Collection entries
○ ○ ○

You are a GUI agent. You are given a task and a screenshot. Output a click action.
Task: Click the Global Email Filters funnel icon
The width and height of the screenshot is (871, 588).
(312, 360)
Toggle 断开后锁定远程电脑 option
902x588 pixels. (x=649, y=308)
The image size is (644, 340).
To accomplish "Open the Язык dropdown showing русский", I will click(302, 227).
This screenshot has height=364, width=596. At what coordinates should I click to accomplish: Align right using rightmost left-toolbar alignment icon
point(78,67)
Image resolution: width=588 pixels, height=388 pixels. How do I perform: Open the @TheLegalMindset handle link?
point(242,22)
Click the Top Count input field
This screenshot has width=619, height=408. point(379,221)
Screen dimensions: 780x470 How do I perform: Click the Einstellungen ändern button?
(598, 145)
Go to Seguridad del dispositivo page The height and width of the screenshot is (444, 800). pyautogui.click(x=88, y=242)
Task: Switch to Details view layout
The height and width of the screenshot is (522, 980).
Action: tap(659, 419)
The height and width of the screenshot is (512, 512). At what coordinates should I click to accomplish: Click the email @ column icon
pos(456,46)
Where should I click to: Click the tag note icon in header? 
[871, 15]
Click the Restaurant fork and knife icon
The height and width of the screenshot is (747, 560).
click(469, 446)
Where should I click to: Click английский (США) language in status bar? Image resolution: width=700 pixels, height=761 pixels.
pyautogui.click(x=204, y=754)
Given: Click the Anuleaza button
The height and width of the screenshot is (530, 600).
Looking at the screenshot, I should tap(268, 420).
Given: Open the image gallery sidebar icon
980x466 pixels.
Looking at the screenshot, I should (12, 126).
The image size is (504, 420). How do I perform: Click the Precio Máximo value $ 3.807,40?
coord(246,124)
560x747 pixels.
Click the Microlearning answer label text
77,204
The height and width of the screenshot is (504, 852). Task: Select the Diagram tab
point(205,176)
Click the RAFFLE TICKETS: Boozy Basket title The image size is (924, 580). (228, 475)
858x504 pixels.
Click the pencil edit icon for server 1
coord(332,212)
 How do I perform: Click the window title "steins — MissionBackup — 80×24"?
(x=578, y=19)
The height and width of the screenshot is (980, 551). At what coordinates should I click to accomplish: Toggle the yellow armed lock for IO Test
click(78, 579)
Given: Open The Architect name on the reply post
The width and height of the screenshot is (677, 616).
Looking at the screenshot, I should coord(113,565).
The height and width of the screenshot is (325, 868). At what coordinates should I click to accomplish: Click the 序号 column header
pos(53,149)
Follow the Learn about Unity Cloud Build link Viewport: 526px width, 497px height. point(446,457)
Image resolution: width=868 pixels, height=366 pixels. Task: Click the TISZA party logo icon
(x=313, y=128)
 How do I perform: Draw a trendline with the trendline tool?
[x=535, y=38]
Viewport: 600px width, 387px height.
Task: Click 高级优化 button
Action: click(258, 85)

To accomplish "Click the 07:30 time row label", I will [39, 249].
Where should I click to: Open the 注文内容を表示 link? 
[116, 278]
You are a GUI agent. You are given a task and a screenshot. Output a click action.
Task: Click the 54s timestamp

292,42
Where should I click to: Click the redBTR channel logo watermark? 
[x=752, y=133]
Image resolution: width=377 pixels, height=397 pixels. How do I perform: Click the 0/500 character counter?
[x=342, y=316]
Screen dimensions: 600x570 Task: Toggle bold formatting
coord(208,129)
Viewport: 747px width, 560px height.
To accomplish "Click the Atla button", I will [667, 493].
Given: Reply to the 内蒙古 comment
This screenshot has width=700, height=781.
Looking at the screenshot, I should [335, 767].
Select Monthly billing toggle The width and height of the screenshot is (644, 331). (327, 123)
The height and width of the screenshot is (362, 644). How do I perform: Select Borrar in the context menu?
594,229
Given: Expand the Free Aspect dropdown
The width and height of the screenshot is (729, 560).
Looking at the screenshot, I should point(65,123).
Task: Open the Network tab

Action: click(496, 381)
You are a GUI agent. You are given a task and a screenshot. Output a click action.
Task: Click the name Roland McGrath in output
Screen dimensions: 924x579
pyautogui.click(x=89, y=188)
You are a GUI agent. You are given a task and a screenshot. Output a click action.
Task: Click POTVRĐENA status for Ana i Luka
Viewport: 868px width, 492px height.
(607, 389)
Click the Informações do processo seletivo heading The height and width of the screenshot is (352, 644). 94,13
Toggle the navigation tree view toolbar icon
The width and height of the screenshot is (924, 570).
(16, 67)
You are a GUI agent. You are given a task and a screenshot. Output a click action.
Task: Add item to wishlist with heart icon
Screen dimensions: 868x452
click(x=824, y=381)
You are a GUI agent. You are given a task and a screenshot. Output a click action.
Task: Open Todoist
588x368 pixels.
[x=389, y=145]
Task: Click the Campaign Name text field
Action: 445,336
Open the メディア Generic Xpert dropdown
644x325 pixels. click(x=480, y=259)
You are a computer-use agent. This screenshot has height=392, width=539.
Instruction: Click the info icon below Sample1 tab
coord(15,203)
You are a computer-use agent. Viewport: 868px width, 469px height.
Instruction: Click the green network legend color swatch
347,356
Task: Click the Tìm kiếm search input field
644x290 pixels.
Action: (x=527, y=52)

○ ○ ○

» **EXERCISE**
Retype, without changes, the lines from the line holding "This screenshot has width=700, height=781." to the end of the data, both ends included.

» **OUTPUT OF THE TASK**
This screenshot has width=700, height=781.
Looking at the screenshot, I should [335, 767].
Select Monthly billing toggle The width and height of the screenshot is (644, 331). (327, 123)
The height and width of the screenshot is (362, 644). How do I perform: Select Borrar in the context menu?
594,229
Given: Expand the Free Aspect dropdown
The width and height of the screenshot is (729, 560).
Looking at the screenshot, I should point(65,123).
Task: Open the Network tab

Action: click(496, 381)
You are a GUI agent. You are given a task and a screenshot. Output a click action.
Task: Click the name Roland McGrath in output
Screen dimensions: 924x579
pyautogui.click(x=89, y=188)
You are a GUI agent. You are given a task and a screenshot. Output a click action.
Task: Click POTVRĐENA status for Ana i Luka
Viewport: 868px width, 492px height.
(607, 389)
Click the Informações do processo seletivo heading The height and width of the screenshot is (352, 644). 94,13
Toggle the navigation tree view toolbar icon
The width and height of the screenshot is (924, 570).
(16, 67)
You are a GUI agent. You are given a task and a screenshot. Output a click action.
Task: Add item to wishlist with heart icon
Screen dimensions: 868x452
click(x=824, y=381)
You are a GUI agent. You are given a task and a screenshot. Output a click action.
Task: Open Todoist
588x368 pixels.
[x=389, y=145]
Task: Click the Campaign Name text field
Action: 445,336
Open the メディア Generic Xpert dropdown
644x325 pixels. click(x=480, y=259)
You are a computer-use agent. This screenshot has height=392, width=539.
Instruction: Click the info icon below Sample1 tab
coord(15,203)
You are a computer-use agent. Viewport: 868px width, 469px height.
Instruction: Click the green network legend color swatch
347,356
Task: Click the Tìm kiếm search input field
644x290 pixels.
Action: (x=527, y=52)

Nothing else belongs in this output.